*RECORDS SUPPLIED*:

◇ ◇ ◇ ◇ ◇ ◇ ◇

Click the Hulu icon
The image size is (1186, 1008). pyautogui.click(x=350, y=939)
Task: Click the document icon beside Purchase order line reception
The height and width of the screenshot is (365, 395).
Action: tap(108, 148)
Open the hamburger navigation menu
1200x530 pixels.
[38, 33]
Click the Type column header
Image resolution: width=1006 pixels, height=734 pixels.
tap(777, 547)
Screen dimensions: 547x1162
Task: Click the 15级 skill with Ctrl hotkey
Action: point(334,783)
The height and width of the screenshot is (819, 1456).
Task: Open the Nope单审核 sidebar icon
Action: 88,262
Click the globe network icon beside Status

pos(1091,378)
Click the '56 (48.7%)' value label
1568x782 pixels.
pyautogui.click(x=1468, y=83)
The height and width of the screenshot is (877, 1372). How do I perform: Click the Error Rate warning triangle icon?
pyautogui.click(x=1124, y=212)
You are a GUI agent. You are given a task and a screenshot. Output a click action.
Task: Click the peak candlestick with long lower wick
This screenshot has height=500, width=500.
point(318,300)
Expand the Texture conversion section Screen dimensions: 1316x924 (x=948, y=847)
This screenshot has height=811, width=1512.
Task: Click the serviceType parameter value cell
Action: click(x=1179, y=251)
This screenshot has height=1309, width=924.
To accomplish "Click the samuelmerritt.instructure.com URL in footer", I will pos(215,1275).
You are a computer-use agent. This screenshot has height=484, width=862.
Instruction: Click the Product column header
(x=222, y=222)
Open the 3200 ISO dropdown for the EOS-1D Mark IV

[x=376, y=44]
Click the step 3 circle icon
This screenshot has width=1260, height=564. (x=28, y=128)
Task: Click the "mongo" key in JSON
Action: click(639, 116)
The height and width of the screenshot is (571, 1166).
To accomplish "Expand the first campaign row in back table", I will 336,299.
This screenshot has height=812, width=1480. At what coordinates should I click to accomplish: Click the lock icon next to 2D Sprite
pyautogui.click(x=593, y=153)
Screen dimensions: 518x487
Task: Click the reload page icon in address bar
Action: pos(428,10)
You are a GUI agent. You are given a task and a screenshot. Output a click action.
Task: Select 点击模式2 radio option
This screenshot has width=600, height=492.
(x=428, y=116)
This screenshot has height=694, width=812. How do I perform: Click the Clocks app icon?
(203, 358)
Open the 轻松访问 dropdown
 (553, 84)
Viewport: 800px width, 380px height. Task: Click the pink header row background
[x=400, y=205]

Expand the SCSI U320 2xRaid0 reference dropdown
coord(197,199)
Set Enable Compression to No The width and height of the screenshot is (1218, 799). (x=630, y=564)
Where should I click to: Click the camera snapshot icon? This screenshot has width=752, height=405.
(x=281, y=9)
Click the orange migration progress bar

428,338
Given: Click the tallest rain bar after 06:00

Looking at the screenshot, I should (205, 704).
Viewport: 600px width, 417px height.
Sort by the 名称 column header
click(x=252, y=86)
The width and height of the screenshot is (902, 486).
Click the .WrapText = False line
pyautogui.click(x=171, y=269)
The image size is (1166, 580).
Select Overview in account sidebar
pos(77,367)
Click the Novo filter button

◇ ◇ ◇ ◇ ◇ ◇ ◇

*AIM OF THE EXERCISE*: Reproduce all of the records above verbatim, line for line.

*TASK ANSWER*:
Click the Hulu icon
The image size is (1186, 1008). pyautogui.click(x=350, y=939)
Task: Click the document icon beside Purchase order line reception
The height and width of the screenshot is (365, 395).
Action: tap(108, 148)
Open the hamburger navigation menu
1200x530 pixels.
[38, 33]
Click the Type column header
Image resolution: width=1006 pixels, height=734 pixels.
tap(777, 547)
Screen dimensions: 547x1162
Task: Click the 15级 skill with Ctrl hotkey
Action: point(334,783)
The height and width of the screenshot is (819, 1456).
Task: Open the Nope单审核 sidebar icon
Action: 88,262
Click the globe network icon beside Status

pos(1091,378)
Click the '56 (48.7%)' value label
1568x782 pixels.
pyautogui.click(x=1468, y=83)
The height and width of the screenshot is (877, 1372). How do I perform: Click the Error Rate warning triangle icon?
pyautogui.click(x=1124, y=212)
You are a GUI agent. You are given a task and a screenshot. Output a click action.
Task: Click the peak candlestick with long lower wick
This screenshot has height=500, width=500.
point(318,300)
Expand the Texture conversion section Screen dimensions: 1316x924 (x=948, y=847)
This screenshot has height=811, width=1512.
Task: Click the serviceType parameter value cell
Action: click(x=1179, y=251)
This screenshot has height=1309, width=924.
To accomplish "Click the samuelmerritt.instructure.com URL in footer", I will pos(215,1275).
You are a computer-use agent. This screenshot has height=484, width=862.
Instruction: Click the Product column header
(x=222, y=222)
Open the 3200 ISO dropdown for the EOS-1D Mark IV

[x=376, y=44]
Click the step 3 circle icon
This screenshot has width=1260, height=564. (x=28, y=128)
Task: Click the "mongo" key in JSON
Action: click(639, 116)
The height and width of the screenshot is (571, 1166).
To accomplish "Expand the first campaign row in back table", I will 336,299.
This screenshot has height=812, width=1480. At what coordinates should I click to accomplish: Click the lock icon next to 2D Sprite
pyautogui.click(x=593, y=153)
Screen dimensions: 518x487
Task: Click the reload page icon in address bar
Action: pos(428,10)
You are a GUI agent. You are given a task and a screenshot. Output a click action.
Task: Select 点击模式2 radio option
This screenshot has width=600, height=492.
(x=428, y=116)
This screenshot has height=694, width=812. How do I perform: Click the Clocks app icon?
(203, 358)
Open the 轻松访问 dropdown
 (553, 84)
Viewport: 800px width, 380px height. Task: Click the pink header row background
[x=400, y=205]

Expand the SCSI U320 2xRaid0 reference dropdown
coord(197,199)
Set Enable Compression to No The width and height of the screenshot is (1218, 799). (x=630, y=564)
Where should I click to: Click the camera snapshot icon? This screenshot has width=752, height=405.
(x=281, y=9)
Click the orange migration progress bar

428,338
Given: Click the tallest rain bar after 06:00

Looking at the screenshot, I should (205, 704).
Viewport: 600px width, 417px height.
Sort by the 名称 column header
click(x=252, y=86)
The width and height of the screenshot is (902, 486).
Click the .WrapText = False line
pyautogui.click(x=171, y=269)
The image size is (1166, 580).
Select Overview in account sidebar
pos(77,367)
Click the Novo filter button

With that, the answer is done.